Updated: Mar 19, 2020

• A famous Harlem map illustrated by Elmer Simms Campbell–acquired by Yale in 2016 for $100,000–reveals how Prohibition turned Harlem into a nightlife hub in the 1930s. "Though Prohibition had been in effect for 10 years by the time Mr. Campbell arrived in New York," explains an in-depth piece in the New York Times, "notoriously selective enforcement of the law made Harlem a nightly destination not just for African-Americans but also for middle-class whites in search of booze and urban thrills." Map via Beinecke Rare Book and Manuscript Library, Yale University [NY Times]

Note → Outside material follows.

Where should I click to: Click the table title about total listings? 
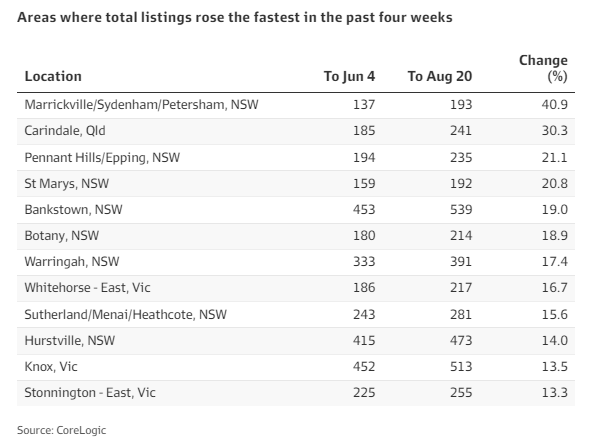(x=235, y=17)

• Discover how the owner of Harlem Cycle was inspired to use her experience managing a $500 million consumer goods company to open her three-year-old boutique cycling studio. [Bustle]

• Harlem's own Melba Wilson, proprietor of the iconic Melba's Restaurant, is the new president of the New York City Hospitality Alliance. [@melbasharlem via Instagram]

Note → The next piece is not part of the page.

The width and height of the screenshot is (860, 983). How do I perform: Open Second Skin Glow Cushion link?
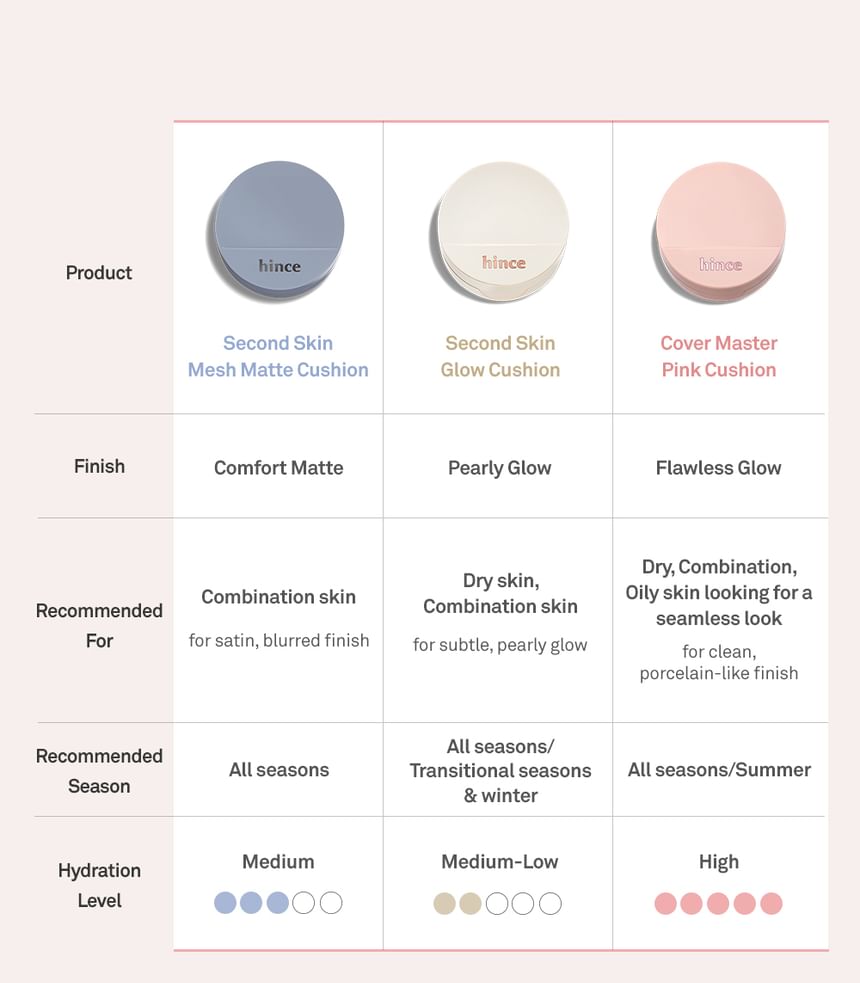tap(500, 356)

• Harlem-based urban squash program Street Squash–offering coaching, academics and college prep to students starting in sixth grade–just raised $1.4 million while celebrating its 20th anniversary anniversary. [Bloomberg]

• Here's what the condo building replacing the former Second Canaan Baptist Church at 10 Lenox Avenue might look like. [Curbed NY]

• Eight inspiring stories about New Yorkers who won the housing lottery, including a 27-year-old editorial assistant who now pays $929 a month for a light-filled one-bedroom in Harlem. [NY Times]

• A deep dive into the history of the New York slice shines the spotlight on 40-year-old slice joint Pizza Palace on Dyckman Street in Inwood. [NY Times]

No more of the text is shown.